- [PROBLEM DETAILS] Review the listing and copy each line that holds the word "chevron".

- [MATERIAL FOR THIS EXERCISE]
□ □ □ □

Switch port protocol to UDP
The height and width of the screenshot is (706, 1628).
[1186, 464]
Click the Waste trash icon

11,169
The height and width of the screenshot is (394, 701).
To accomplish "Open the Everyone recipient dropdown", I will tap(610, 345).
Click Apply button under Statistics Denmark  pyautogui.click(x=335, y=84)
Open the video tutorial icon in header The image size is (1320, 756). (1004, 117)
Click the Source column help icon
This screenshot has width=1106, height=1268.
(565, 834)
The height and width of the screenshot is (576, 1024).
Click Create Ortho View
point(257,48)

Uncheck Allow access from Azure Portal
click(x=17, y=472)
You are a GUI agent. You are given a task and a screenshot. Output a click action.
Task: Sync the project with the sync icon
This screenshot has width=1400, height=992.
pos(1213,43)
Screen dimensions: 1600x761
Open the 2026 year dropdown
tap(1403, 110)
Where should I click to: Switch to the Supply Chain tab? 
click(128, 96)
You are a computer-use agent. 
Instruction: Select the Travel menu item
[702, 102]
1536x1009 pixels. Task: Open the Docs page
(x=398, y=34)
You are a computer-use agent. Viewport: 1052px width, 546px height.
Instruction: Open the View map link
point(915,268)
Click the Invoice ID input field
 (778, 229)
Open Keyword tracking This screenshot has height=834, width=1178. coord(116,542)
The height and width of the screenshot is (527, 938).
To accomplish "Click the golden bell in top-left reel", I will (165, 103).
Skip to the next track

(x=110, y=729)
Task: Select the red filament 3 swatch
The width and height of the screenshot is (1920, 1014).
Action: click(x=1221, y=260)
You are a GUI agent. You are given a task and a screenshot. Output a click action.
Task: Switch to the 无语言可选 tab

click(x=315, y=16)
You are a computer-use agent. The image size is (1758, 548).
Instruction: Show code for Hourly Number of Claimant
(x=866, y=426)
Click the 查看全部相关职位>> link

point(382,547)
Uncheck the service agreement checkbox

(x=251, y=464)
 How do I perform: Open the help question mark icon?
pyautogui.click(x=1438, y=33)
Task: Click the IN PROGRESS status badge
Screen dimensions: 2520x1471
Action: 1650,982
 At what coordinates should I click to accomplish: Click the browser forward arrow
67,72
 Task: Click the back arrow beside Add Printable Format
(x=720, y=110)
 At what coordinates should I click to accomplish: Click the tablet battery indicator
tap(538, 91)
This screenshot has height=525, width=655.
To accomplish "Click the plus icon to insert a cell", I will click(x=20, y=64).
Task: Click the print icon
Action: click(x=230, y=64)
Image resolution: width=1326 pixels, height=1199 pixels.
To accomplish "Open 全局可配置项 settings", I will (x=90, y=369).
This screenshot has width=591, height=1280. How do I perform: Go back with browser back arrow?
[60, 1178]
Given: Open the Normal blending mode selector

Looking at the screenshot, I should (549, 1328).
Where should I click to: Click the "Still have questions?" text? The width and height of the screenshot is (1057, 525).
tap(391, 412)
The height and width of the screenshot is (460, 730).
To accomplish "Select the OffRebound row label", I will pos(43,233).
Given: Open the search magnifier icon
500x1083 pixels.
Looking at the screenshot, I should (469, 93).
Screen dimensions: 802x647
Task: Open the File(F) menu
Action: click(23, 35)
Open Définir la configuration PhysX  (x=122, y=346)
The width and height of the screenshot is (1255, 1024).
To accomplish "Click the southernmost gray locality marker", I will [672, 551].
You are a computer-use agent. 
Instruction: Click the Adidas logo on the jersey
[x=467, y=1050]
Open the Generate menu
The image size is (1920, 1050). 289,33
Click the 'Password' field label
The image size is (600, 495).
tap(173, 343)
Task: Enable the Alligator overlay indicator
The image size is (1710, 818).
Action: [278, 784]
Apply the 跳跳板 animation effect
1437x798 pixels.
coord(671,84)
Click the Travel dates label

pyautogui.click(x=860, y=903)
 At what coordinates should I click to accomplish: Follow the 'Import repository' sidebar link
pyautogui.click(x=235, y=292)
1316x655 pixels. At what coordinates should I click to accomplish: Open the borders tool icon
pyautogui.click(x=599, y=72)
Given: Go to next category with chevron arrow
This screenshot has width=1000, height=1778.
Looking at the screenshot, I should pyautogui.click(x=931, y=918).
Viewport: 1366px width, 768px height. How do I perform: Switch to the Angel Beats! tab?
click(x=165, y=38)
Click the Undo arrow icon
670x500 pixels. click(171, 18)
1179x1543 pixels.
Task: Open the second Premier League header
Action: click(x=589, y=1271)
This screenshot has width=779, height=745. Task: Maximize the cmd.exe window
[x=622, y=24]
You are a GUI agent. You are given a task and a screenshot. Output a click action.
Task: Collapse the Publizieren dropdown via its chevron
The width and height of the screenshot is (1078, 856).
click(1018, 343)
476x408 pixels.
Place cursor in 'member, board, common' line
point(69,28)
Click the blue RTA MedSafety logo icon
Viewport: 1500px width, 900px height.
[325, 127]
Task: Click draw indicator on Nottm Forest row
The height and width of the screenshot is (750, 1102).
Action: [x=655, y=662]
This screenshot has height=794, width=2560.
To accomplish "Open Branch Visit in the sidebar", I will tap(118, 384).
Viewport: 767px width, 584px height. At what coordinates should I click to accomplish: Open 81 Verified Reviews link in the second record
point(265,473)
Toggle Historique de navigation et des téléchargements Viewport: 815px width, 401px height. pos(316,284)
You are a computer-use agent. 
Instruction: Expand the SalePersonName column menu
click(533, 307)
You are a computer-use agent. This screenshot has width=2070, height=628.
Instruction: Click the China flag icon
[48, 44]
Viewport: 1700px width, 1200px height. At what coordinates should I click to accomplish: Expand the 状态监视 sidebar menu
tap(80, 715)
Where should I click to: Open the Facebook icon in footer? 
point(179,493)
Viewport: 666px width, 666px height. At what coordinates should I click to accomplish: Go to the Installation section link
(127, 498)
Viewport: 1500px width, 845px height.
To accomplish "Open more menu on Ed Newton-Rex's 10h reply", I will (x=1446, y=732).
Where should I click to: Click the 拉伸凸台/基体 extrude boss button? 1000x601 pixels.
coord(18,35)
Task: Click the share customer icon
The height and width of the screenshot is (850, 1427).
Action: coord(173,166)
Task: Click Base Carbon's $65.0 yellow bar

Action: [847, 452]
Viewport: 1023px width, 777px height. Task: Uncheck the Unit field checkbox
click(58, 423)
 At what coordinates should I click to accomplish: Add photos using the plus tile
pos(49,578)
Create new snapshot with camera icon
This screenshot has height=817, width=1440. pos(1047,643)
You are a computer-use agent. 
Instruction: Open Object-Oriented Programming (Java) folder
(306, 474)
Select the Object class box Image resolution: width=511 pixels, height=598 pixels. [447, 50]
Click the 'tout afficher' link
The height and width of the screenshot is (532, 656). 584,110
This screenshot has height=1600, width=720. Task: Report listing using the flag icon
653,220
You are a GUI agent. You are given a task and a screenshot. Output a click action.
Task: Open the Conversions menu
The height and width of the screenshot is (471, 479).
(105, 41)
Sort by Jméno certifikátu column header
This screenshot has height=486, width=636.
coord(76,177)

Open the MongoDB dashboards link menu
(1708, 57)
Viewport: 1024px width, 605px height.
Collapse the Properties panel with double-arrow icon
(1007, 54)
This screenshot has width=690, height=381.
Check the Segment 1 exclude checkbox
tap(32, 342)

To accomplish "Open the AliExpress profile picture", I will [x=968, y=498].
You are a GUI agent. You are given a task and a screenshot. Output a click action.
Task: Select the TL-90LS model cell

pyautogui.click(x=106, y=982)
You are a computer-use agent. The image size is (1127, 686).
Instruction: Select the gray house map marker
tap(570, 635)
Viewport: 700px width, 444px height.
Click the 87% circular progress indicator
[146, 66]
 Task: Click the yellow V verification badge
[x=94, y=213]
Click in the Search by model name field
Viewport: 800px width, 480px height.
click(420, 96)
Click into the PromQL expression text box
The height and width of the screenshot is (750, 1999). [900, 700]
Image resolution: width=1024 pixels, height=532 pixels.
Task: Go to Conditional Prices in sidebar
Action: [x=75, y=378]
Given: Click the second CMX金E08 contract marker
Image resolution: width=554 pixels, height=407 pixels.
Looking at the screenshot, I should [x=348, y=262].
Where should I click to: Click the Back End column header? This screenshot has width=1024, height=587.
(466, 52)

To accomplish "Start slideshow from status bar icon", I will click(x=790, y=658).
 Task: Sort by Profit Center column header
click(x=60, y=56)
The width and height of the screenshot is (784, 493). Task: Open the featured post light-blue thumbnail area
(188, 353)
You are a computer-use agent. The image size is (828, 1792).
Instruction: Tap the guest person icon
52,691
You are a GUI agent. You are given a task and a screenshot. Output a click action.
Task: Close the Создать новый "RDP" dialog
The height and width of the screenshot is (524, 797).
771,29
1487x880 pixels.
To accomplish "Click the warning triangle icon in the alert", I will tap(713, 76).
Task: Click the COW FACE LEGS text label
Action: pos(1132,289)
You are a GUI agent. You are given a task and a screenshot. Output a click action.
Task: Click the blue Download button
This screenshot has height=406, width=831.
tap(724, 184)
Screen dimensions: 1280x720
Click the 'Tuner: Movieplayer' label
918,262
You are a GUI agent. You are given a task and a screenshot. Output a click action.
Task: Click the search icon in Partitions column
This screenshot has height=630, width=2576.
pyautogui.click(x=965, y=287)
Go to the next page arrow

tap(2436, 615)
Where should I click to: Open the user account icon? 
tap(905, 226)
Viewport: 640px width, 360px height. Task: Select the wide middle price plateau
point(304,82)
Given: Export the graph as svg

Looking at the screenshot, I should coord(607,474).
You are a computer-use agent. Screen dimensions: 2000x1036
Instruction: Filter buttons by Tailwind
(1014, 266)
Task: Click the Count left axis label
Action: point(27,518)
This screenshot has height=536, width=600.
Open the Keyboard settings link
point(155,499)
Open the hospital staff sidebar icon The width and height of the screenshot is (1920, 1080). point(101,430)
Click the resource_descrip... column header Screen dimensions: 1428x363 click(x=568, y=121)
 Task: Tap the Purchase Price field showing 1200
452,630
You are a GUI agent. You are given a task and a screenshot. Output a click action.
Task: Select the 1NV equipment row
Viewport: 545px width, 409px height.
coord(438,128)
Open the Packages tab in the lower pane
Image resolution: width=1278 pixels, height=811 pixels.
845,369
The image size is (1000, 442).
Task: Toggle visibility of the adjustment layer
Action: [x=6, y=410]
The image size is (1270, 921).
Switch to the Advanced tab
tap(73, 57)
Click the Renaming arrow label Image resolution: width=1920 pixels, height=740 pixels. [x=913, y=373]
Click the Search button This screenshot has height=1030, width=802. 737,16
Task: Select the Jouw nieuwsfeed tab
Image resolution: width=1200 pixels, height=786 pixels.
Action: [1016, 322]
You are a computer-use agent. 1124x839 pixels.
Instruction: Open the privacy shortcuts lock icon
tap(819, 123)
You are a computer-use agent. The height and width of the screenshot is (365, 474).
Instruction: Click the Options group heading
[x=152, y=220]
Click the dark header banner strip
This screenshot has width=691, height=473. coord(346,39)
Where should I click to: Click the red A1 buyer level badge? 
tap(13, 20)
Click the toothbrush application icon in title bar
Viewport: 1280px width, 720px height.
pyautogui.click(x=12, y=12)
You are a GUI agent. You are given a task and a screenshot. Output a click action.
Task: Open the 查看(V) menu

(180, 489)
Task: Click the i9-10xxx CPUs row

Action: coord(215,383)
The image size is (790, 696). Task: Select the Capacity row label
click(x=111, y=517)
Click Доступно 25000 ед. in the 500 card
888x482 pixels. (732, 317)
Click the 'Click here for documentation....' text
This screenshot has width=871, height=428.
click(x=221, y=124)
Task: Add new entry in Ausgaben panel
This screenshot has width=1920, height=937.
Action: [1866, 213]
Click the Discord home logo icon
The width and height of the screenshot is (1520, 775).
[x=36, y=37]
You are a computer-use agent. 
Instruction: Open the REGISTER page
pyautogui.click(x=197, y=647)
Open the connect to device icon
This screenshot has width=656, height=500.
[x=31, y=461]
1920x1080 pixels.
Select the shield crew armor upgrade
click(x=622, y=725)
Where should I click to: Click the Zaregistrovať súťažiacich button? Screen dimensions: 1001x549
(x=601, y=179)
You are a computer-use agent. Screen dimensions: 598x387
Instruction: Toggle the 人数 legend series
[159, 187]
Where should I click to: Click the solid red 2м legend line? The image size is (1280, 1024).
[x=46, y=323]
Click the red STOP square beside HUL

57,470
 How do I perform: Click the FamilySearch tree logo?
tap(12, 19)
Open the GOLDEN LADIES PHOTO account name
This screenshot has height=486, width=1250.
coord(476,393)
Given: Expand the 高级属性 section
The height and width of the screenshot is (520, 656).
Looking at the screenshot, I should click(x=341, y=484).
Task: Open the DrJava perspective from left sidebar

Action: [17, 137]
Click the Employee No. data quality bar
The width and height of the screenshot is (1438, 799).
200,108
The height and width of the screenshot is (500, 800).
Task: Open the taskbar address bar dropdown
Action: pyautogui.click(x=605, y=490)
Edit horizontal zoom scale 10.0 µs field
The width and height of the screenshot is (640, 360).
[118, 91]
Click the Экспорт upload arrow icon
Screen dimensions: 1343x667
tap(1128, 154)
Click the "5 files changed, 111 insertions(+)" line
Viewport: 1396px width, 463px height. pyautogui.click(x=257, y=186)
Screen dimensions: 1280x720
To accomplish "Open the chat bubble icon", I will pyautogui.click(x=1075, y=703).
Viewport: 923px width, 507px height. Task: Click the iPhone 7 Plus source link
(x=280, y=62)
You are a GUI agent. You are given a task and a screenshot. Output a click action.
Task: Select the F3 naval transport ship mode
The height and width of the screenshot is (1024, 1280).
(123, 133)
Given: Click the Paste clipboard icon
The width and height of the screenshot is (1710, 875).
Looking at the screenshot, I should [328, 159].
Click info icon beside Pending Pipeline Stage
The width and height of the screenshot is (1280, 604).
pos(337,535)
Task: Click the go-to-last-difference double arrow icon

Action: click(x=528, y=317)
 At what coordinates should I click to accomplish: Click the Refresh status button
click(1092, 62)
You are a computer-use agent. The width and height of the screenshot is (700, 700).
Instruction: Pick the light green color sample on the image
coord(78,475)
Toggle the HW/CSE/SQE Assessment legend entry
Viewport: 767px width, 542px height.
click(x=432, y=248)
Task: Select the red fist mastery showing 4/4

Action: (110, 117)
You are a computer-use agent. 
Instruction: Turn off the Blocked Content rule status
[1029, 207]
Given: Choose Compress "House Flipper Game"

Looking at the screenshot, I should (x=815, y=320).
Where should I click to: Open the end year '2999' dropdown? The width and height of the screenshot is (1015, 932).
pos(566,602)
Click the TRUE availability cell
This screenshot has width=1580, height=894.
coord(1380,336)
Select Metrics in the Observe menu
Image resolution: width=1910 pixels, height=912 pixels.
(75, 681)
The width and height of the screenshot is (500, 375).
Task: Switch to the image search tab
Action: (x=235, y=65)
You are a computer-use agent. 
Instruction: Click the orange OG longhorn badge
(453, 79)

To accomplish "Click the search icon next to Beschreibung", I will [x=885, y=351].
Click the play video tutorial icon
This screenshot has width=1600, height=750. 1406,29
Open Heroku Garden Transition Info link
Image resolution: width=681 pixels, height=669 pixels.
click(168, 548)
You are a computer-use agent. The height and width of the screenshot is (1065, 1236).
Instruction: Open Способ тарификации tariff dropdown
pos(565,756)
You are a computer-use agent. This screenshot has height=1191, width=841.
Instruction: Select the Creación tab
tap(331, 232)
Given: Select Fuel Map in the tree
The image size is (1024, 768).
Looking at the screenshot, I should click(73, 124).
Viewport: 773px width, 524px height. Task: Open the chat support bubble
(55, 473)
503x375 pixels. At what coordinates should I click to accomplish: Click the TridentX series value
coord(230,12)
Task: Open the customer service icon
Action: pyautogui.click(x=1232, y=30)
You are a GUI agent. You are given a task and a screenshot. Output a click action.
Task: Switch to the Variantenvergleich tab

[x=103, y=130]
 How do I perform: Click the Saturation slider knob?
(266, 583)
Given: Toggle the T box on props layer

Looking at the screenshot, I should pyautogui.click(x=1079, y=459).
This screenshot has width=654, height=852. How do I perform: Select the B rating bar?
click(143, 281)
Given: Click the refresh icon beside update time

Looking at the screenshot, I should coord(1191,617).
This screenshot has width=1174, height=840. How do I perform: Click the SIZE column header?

□ □ □ □

- [FINISHED TASK]
Given: Go to next category with chevron arrow
Task: Collapse the Publizieren dropdown via its chevron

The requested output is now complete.